The effects of various agonist and antagonists of dopamine D1 and D2 receptors on lipopolysaccharide (LPS)-induced tumor necrosis factor-alpha (TNF-alpha) and nitric oxide (NO) production was investigated in mice. Pretreatment of animals with bromocryptine or quinpirole, agonists of dopamine D2 receptors caused a blunting of both the TNF-alpha and NO responses to LPS injected intraperitoneally. Sulpiride, an antagonist of dopamine D2 receptors, decreased the LPS-induced TNF-alpha plasma levels in a dose-dependent manner and inhibited the LPS-induced NO production by peritoneal macrophages.

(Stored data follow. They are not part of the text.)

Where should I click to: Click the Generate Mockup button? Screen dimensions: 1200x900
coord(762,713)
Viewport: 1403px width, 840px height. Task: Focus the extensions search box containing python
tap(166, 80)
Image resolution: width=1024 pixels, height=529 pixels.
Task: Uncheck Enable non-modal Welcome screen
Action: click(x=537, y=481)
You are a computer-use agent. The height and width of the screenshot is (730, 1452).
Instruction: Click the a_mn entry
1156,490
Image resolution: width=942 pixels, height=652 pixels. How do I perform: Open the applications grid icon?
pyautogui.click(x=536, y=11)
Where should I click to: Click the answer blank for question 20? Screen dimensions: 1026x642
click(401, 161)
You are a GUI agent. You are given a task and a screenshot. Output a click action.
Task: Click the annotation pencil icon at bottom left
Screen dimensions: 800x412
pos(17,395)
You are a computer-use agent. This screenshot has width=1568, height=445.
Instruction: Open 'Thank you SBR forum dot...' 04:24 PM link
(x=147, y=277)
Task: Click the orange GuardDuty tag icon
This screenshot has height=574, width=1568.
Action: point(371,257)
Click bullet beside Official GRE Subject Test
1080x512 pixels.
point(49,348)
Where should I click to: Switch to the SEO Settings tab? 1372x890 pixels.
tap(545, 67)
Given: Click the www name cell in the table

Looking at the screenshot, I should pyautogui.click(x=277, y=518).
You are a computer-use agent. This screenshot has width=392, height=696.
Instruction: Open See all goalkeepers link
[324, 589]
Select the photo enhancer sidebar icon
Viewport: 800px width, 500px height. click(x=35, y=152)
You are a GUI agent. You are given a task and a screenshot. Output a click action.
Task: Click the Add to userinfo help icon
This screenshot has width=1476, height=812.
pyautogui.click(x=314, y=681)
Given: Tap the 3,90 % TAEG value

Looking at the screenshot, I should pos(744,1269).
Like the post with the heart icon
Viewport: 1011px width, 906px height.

Bromocryptine or quinpirole blunted both the TNF-alpha and NO response to LPS. SCH-23390, an antagonist of dopamine D1 receptors did not alter LPS-induced TNF-alpha production, but inhibited LPS-induced NO production. These results indicate that while the D2 subtype of dopamine receptors is involve in the modulation of both LPS-induced TNF-alpha and NO production, dopamine D1 receptors only regulate the production of NO. Since several drugs possess effect on dopamine D2 receptors, the present observations may be of clinical relevance.